### Document excerpt
__________________________________________________
Encouraging distributed generation with reasonable compensation for electricity going into the grid is “good public policy,” Friedeman stressed. “Distributed generation projects are on-site, reliable and local, energy efficient, and are cleaner than traditional power plants."
Both camps in the net metering dispute see the other side gaining an unfair advantage if their position prevails.
“For most customer-generators there is no way to ascertain whether they have contributed to a reduction in capacity costs,” Colafella said. “If they don’t provide capacity, they should not be paid for capacity.”
On the flip side, any excess electricity fed into the grid can be sold to other customers. Those other customers would almost certainly pay the full generation rate, without getting any discount for capacity.
“There’s certainly the potential for a windfall” to utilities, said Martin Kushler, a senior fellow at the American Council for an Energy-Efficient Economy (ACEEE).
Conflicts of interest
Indeed, Ohio’s four large electric utilities have unregulated affiliates that sell electricity.
“It creates this very direct conflict of interest,” said Kushler.
The less customers can get for electricity they put into the grid, the longer it takes to pay off the capital costs for their own generation. Less financial incentive to choose those technologies would reinforce demand from existing electricity suppliers.
“This seems to get into even more issues of corporate separation—yet another attempt by an Ohio distribution utility to make its generation affiliate more profitable,” Sawmiller agreed.
Similar reasoning explains why FirstEnergy and other utilities supported the recent rollback of Ohio’s energy efficiency standard, Kushler said. “Arguably, at least under traditional regulation, the utility would have some obligation to minimize costs to their customers.”
However, that’s not what happened with Ohio Senate Bill 310, he says. The new law, signed by Gov. John Kasich (R) in June, freezes the renewable energy and energy efficiency standards for two years and then scales them back significantly.
“Energy efficiency was saving electricity at about 2 cents a kilowatt-hour—far cheaper than any source of supply—and yet the vested interests were successful in decimating Ohio’s energy efficiency policy,” Kushler said.
So far, three of Ohio’s four electric distribution utilities have said their energy programs will continue for at least part of the freeze period under SB 310. FirstEnergy is the exception.
__________________________________________________
### Data excerpts
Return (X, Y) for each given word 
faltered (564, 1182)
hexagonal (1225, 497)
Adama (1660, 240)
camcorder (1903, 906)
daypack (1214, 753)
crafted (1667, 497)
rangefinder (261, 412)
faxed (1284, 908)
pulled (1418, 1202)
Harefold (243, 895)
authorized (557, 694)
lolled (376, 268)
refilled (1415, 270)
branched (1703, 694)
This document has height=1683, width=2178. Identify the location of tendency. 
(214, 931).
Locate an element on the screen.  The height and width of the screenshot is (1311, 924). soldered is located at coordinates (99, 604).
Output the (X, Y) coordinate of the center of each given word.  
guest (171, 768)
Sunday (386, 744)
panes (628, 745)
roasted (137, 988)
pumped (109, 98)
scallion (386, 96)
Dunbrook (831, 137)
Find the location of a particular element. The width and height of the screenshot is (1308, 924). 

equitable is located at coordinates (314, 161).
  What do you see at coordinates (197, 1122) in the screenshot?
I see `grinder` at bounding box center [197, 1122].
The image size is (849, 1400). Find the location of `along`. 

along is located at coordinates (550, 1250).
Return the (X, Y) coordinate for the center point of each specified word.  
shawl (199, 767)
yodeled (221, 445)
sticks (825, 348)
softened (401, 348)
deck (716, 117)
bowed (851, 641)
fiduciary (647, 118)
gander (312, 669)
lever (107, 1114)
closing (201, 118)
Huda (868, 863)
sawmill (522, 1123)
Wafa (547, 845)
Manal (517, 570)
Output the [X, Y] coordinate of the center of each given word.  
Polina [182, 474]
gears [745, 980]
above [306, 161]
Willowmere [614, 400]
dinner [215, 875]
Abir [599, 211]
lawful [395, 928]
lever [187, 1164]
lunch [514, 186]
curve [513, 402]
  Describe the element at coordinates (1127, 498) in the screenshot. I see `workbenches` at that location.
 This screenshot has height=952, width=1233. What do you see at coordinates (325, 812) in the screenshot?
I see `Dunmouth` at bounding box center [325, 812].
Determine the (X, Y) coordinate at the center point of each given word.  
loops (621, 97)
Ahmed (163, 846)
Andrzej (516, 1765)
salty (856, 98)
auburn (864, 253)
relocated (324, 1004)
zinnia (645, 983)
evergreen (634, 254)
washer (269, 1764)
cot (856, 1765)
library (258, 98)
__________________________________________________
### Goal of the exercise
Write the next part of the article above on Ohio's net metering dispute, picking up right after its last sentence.

### Response for this exercise
“At this point we have not made any decision as to whether we’re going to make any changes to our current plan,” Colafella said.
“I would be totally shocked if they do anything but cancel those programs,” said Rob Kelter, an attorney with the Environmental Law and Policy Center. “It would negatively affect FirstEnergy customers, but it would help their unregulated affiliate sell more electricity.”
Meanwhile, on the federal level, FirstEnergy’s ongoing FERC challenge aims to exclude demand response from the results of May’s capacity auction for 2017-2018.
“We believe that removing these demand resources from the capacity market is going to provide vital compensation for essential physical assets like nuclear, coal, [and] gas base load plants,” Colafella said. “It’s going to help foster properly functioning capacity markets.”
“Demand response presents absolutely zero reliability concerns,” Sawmiller noted. “It won’t freeze like a coal plant did during the polar vortex. In addition, it’s incredibly cheap. This applies downward pressure to capacity prices, lowering electric bills for all customers.”
“If FirstEnergy is able to reduce the amount of demand response that goes into these auctions, it will raise prices for customers,” Sawmiller added.
“Having demand response bid in lowers the price for all the generators that bid in,” Kushler agreed. Conversely, keeping demand response out would raise the auction’s closing price. In Kushler’s view, FirstEnergy’s attempt to exclude it is yet another “classic conflict of interest.”
ACEEE, the Sierra Club, and the Environmental Law & Policy Center are members of RE-AMP, which publishes Midwest Energy News.